Os TAEs em greve organizaram nesta sexta-feira, 8 de maio, o Halloween da Insalubridade, um ato contra os cortes e reduções no adicional de insalubridade que vêm ocorrendo no Hospital Universitário e outros setores da UFSC. O ofício entregue ao reitor apresenta elementos problemáticos da Portaria Normativa nº 504/2025/GR, com o objetivo de explicitar os problemas decorrentes de sua interpretação e aplicação prática na concessão dos adicionais ocupacionais.
O ofício aponta a desconexão entre a regulamentação e a realidade das atividades desenvolvidas pelos servidores, bem como as inconsistências quanto aos procedimentos administrativos, especialmente no que se refere à definição da autoridade responsável pela solicitação de laudos individuais. Também chama a atenção para o problema decorrente da alteração nos nomes dos setores do Hospital Universitário, determinada pela EBSERH, que desencadeou a revisão generalizada nos adicionais de insalubridade para os servidores em atividade no Hospital. Além disso, defende que a reitoria assuma o afastamento da Instrução Normativa nº 15/2022 do Ministério da Gestão e Inovação, órgão sem competência direta na área de saúde do trabalhador, com base na autonomia universitária.

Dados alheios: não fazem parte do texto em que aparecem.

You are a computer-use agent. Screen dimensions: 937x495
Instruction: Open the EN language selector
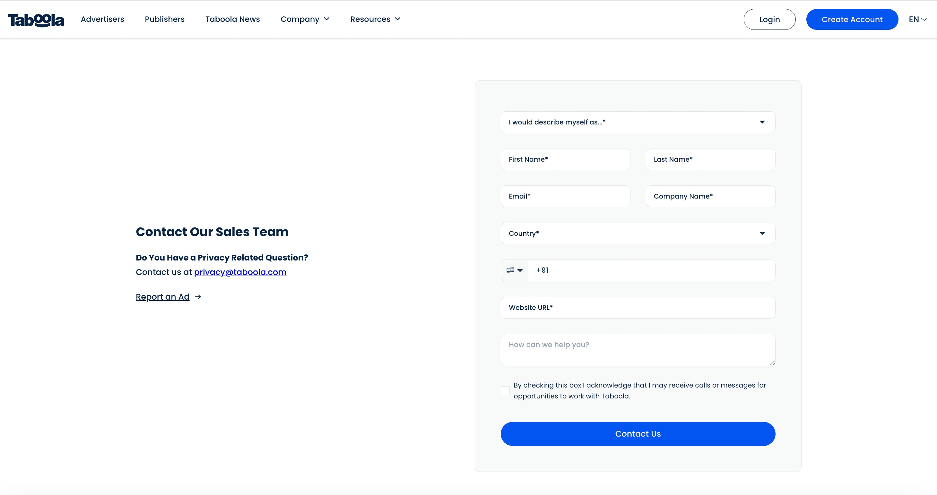pyautogui.click(x=917, y=19)
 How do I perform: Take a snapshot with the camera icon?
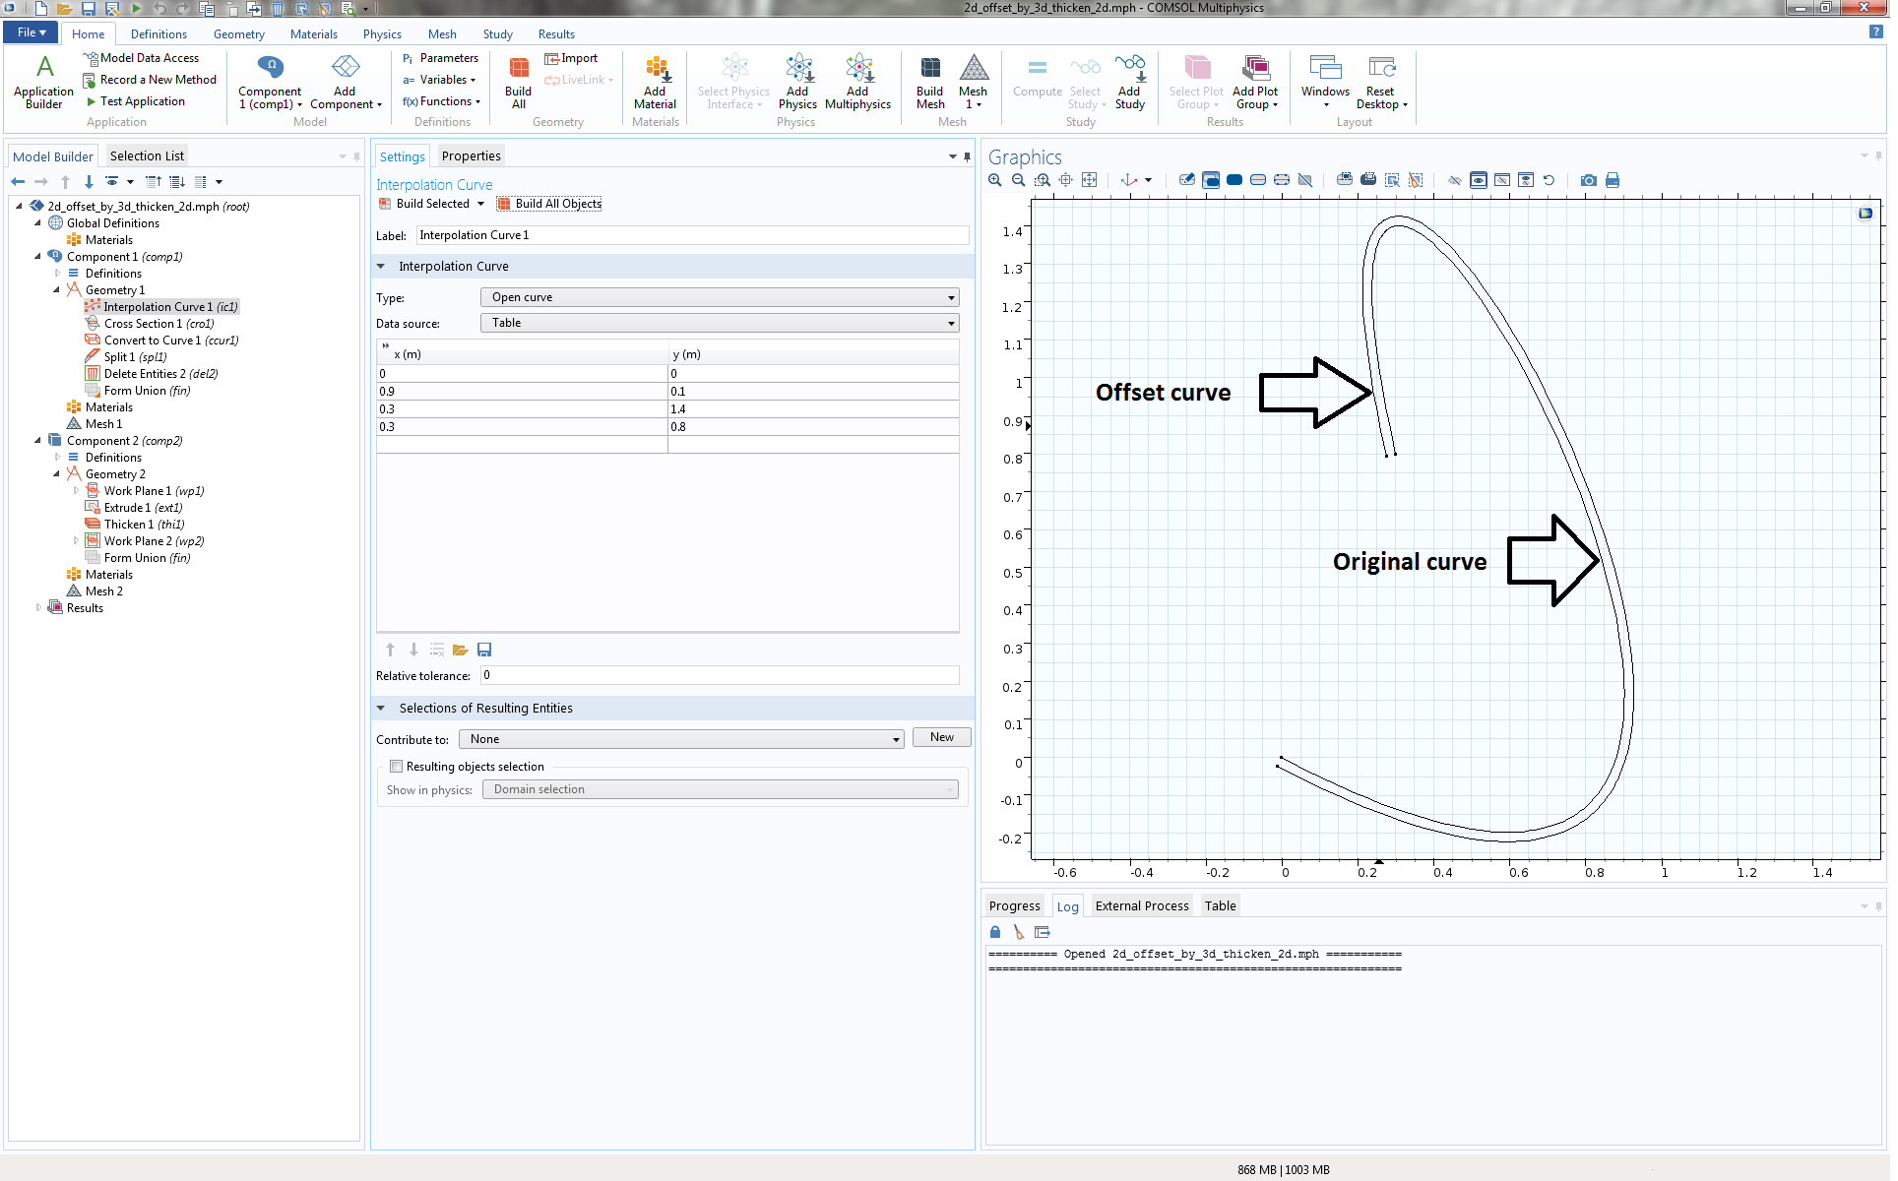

A greve dos TAEs da UFSC completou um mês nesta semana. O movimento nacional, que reúne 55 universidades, reivindica o cumprimento integral do Acordo de Greve de 2024. Diversos pontos do documento assinado em 2024 seguem pendentes, como o Reconhecimento de Saberes e Competências, a jornada de 30 horas para todos e todas, o reposicionamento dos aposentados no PCCTAE e a aceleração da progressão por capacitação para aposentados e pensionistas. A primeira mesa de negociação com o governo federal está prevista para 13 de maio.